All the following calculations are for one core but they are applicable for the entire processor since all the cores are identical. The sizes of the per-core L1 and L2 caches used in the system are shown in Table I . Each directory entry requires 2 bits for the L2-Replica Reuse counter (assuming an optimal P2R-L2 of 3). The storage overhead of the replica reuse bit is 2 × = 288KB per core. We propose the 512-entry Limited 2 classifier for LDAC.
3.5.2. Cache Accesses. Updating the private reuse counter in a cache requires a readmodify-write operation on every cache hit. This is true even if the cache access is a read. However, the reuse counter, being just 2 bits in length, can be stored in the tag array. Since the tag array already needs to be written on every cache hit to update the replacement policy (e.g., LRU) counters, the LDAC protocol does not incur any additional cache accesses.
Updating the replica reuse counter in the local L2 slice requires a read-modify-write operation on each replica hit. However, since the replica reuse counter (being 2 bits) is stored in the L2 tag array that needs to be written on each L2 cache lookup to update the LRU counters, the LDAC protocol does not add any additional tag accesses.
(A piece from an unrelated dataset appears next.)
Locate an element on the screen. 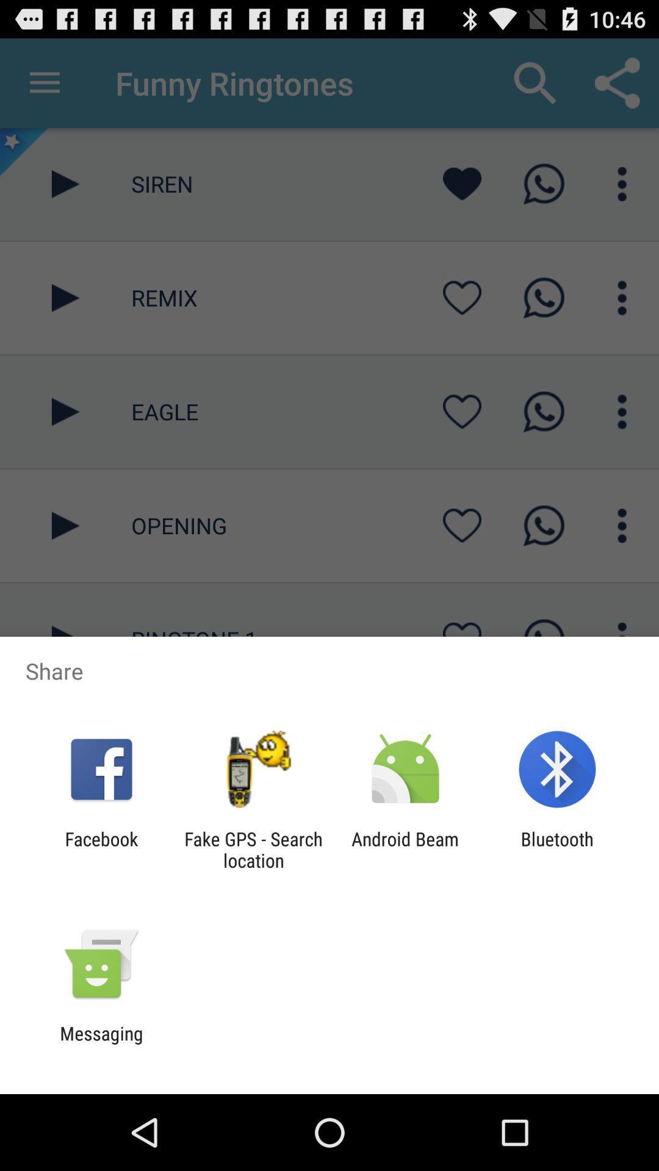 The width and height of the screenshot is (659, 1171). bluetooth is located at coordinates (557, 849).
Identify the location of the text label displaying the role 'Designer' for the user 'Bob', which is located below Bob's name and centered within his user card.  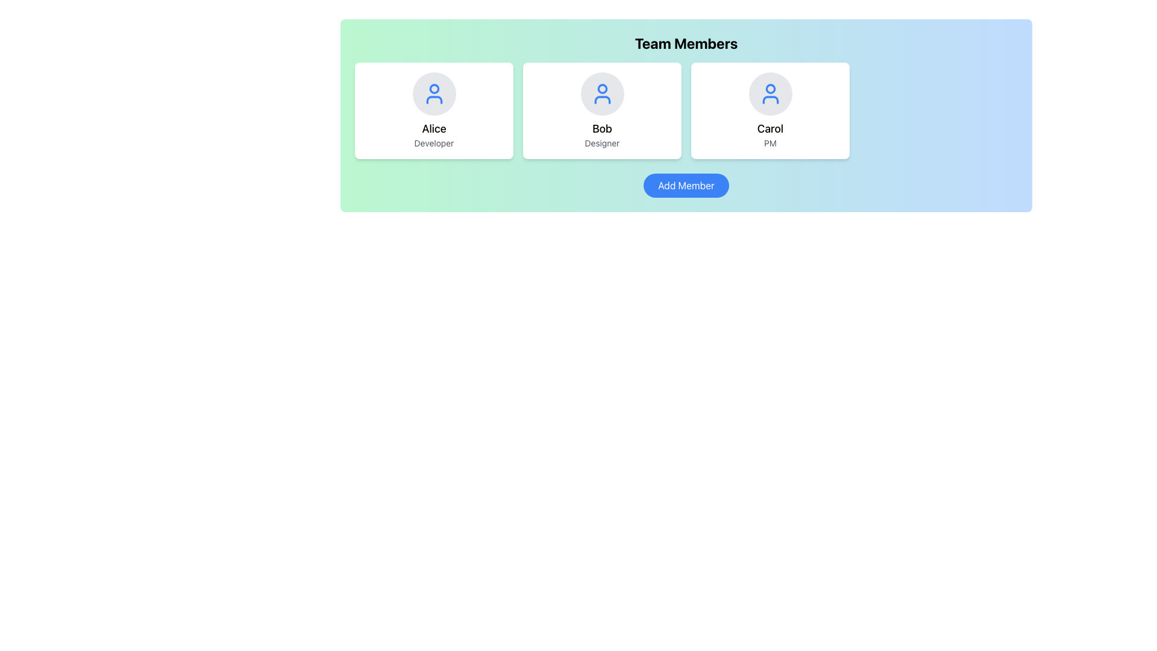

At the home location, the lookup/update of the reuse information in the classifier is performed concurrently with the lookup/update of the sharer list for a cache line. This additional expense is accounted in the evaluation.
3.5.3. Network Traffic. The LDAC protocol could create network traffic overhead due to the following three reasons:
(1) The private reuse counter has to be sent along with the acknowledgment to the directory on an invalidation or an eviction. (2) In addition to the cache line address, the cache line offset and the memory access length has to be communicated during every cache miss. This is because the requester does not know whether it is a private or remote sharer (only the directory maintains this information as explained previously). (3) The data word(s) to be written has (have) to be communicated on every cache miss due to the same reason.
Some of these overheads can be hidden, while others are accounted for during evaluation. (1) Sending back the reuse counter can be accomplished without creating additional network flits. For a 48-bit physical address and 64-bit flit size, an invalidation message requires 42 bits for the physical cache line address, 12 bits for the sender and receiver core IDs, and 2 bits for the reuse counter. The remaining 8 bits suffice for storing the message type. (2) The cache line offset needs to be communicated but not the memory access length.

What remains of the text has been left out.